Ich vermute daher einfach mal dreist, dass die zum Teil in den Achtzigern sozialisierten Entwickler nach getaner Arbeit offenbar mächtig Lust auf ein Remake hatten und schufen Matt Hazard. Obwohl das natürlich nicht ganz richtig ist. Eat Lead: The Return of Matt Hazard für PS3 und Xbox 360 war die Wiederauflage eines Helden der Achtziger, der nie existierte. Zumindest bis dato. Was herauskam war ein Shooter, der so ziemlich alles durch den Kakao zog, was mit Videospielen beziehungsweise Action zu tun hatte und nicht bei drei auf den Bäumen war.

Matt Hazard: Blood Bath and Beyond
Textboxen führen durch das Spiel - für die Sprachausabe reichte das Geld nicht.
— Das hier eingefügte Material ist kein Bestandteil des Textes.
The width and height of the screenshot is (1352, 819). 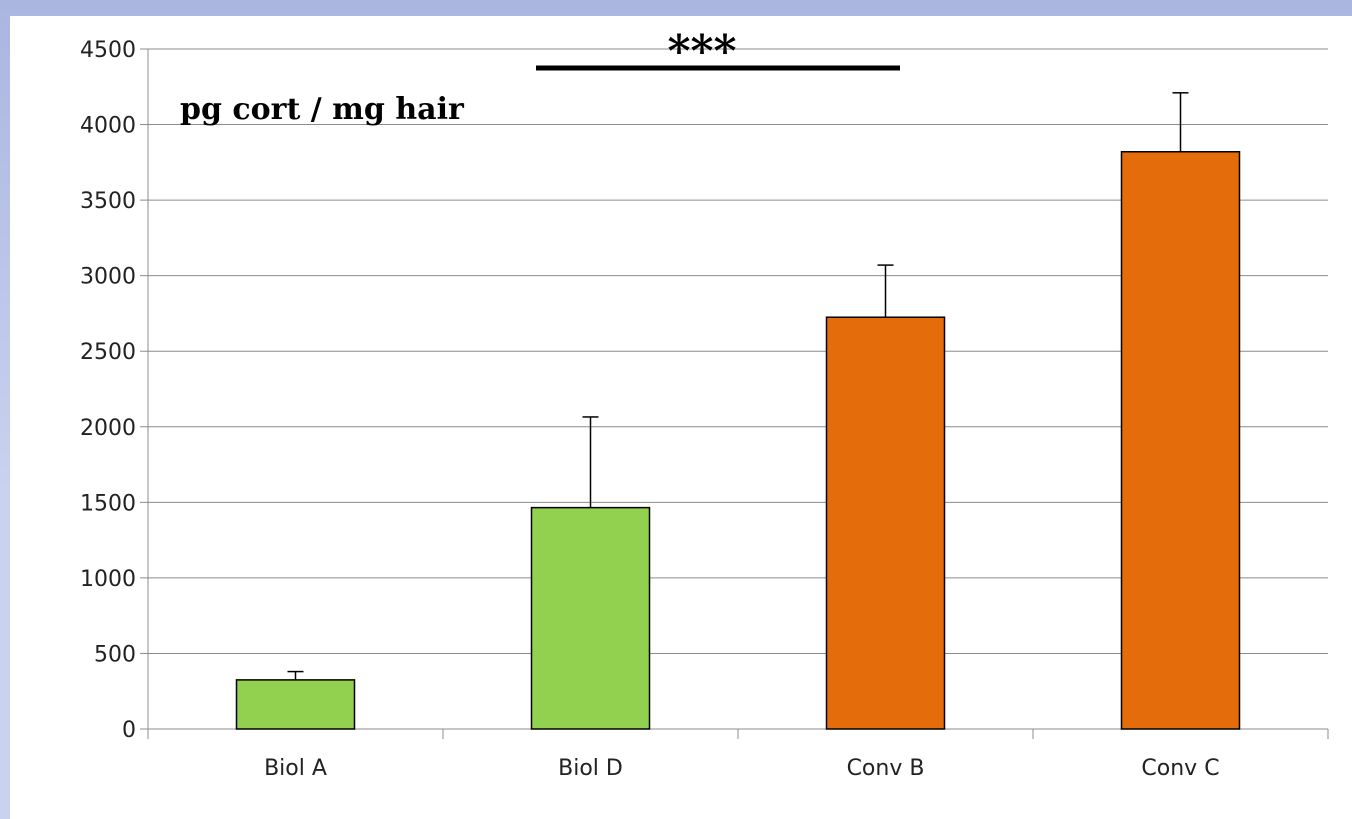 What do you see at coordinates (108, 504) in the screenshot?
I see `y-tick-label: 1500` at bounding box center [108, 504].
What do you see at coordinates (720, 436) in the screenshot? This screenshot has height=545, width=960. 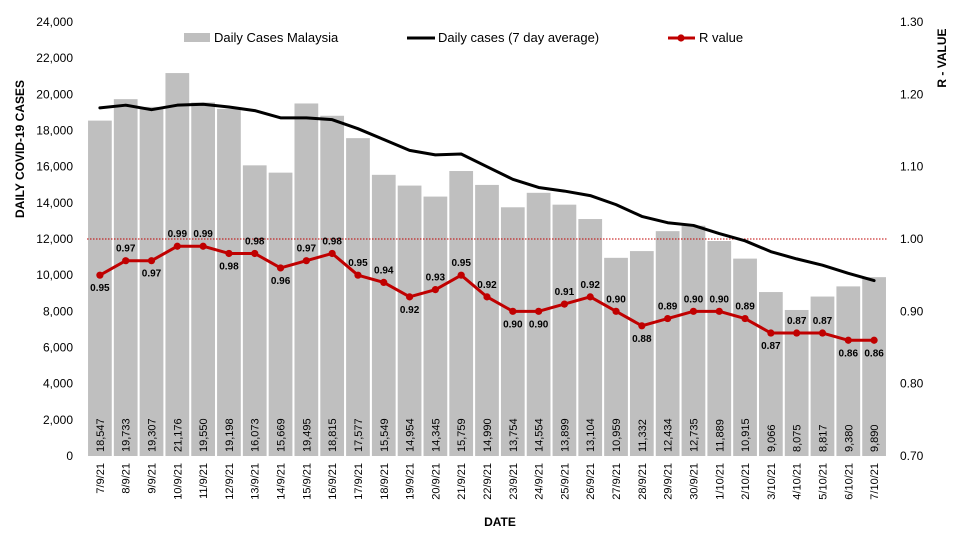 I see `bar-value-label: 11,889` at bounding box center [720, 436].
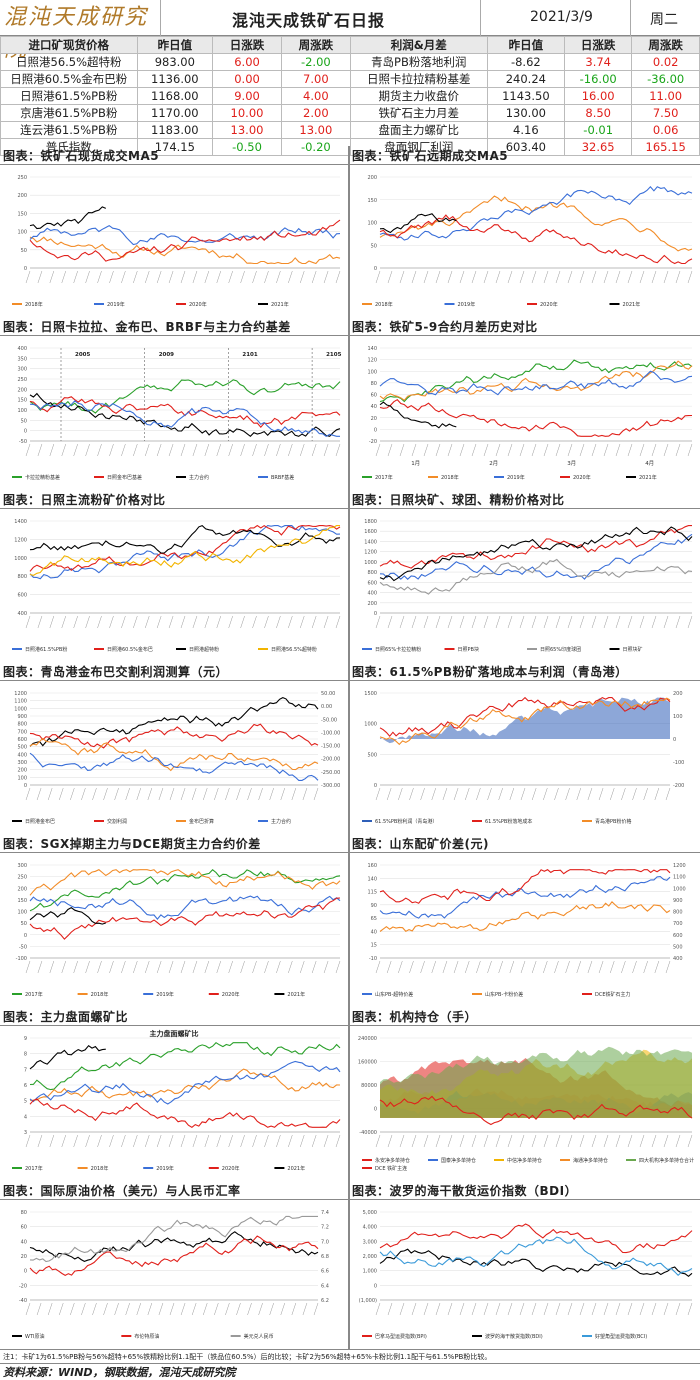  What do you see at coordinates (204, 650) in the screenshot?
I see `legend-label: 日照港超特粉` at bounding box center [204, 650].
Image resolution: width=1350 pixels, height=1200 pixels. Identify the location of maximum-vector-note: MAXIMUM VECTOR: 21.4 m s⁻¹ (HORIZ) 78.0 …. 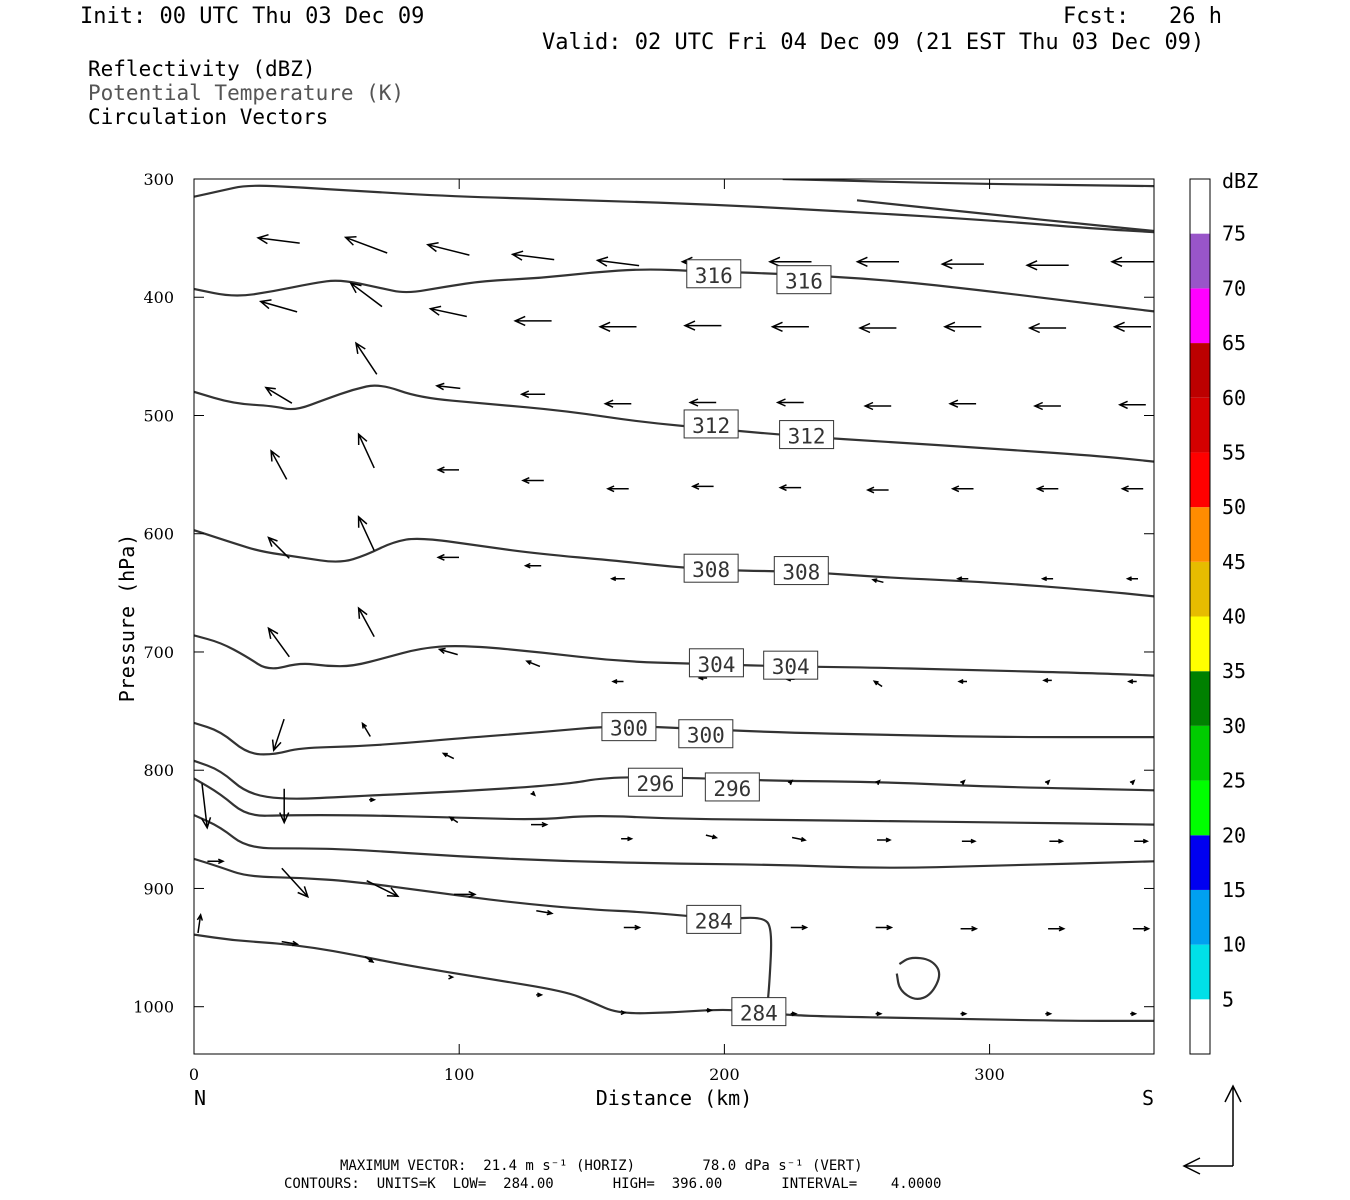
(602, 1166).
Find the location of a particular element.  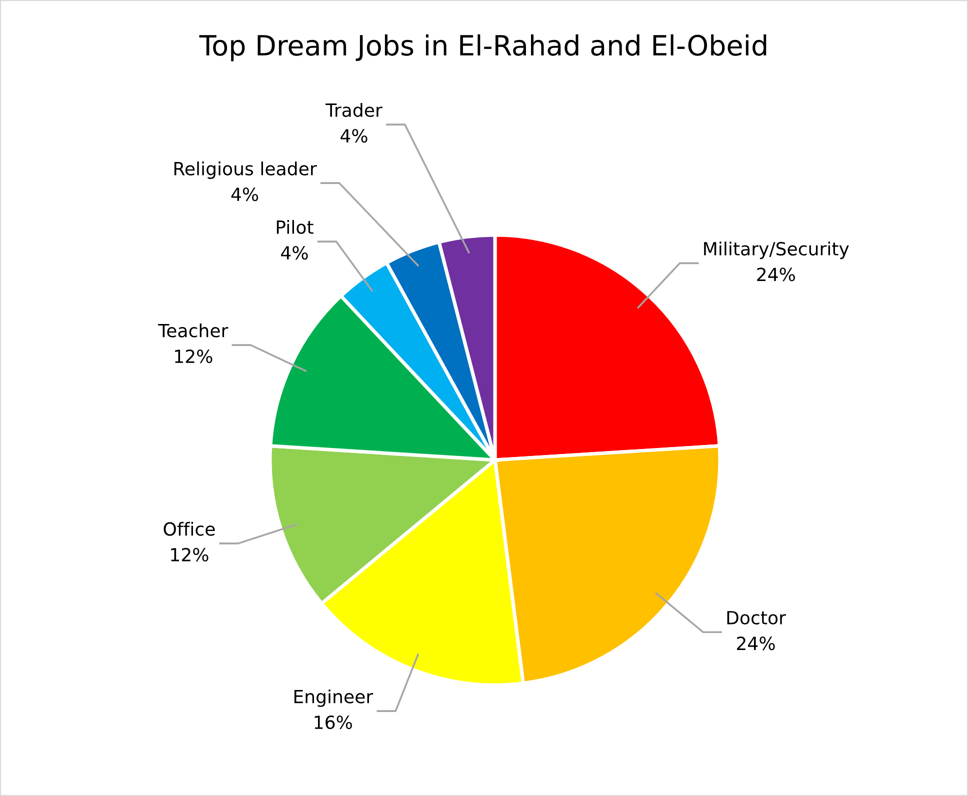

slice-label: Pilot is located at coordinates (295, 227).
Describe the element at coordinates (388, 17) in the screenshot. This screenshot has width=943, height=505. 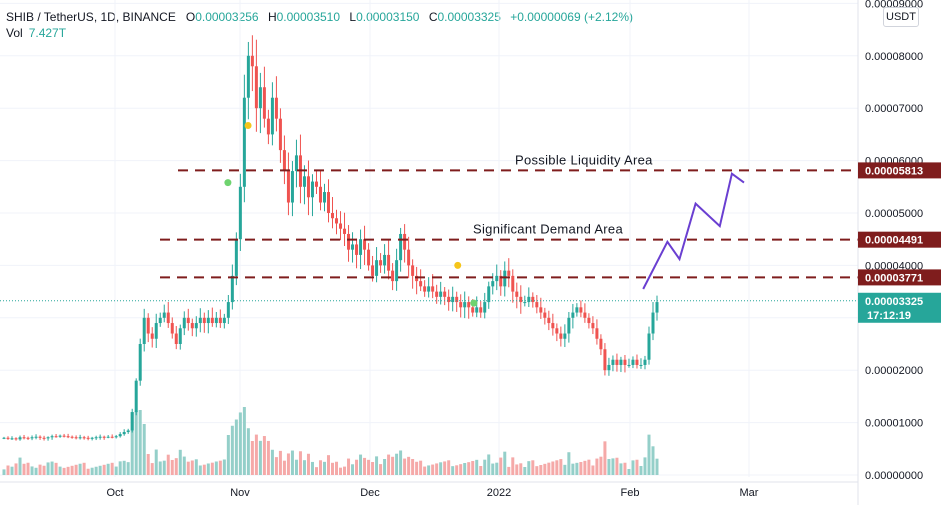
I see `low-value: 0.00003150` at that location.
Großes Vorbild für den ultra-lässigen Charakter war seinerzeit offensichtlich Duke Nukem. Und der ließ wohl aus denselben Gründen so lange nichts von sich hören, die auch für die mäßigen Kritiken von Eat Lead sorgten. Heute gibt es eben ganz andere Ansprüche an das Gameplay, ganz egal wie gut Story und Witz sind. Und so blieben die Verkaufszahlen eher schwach.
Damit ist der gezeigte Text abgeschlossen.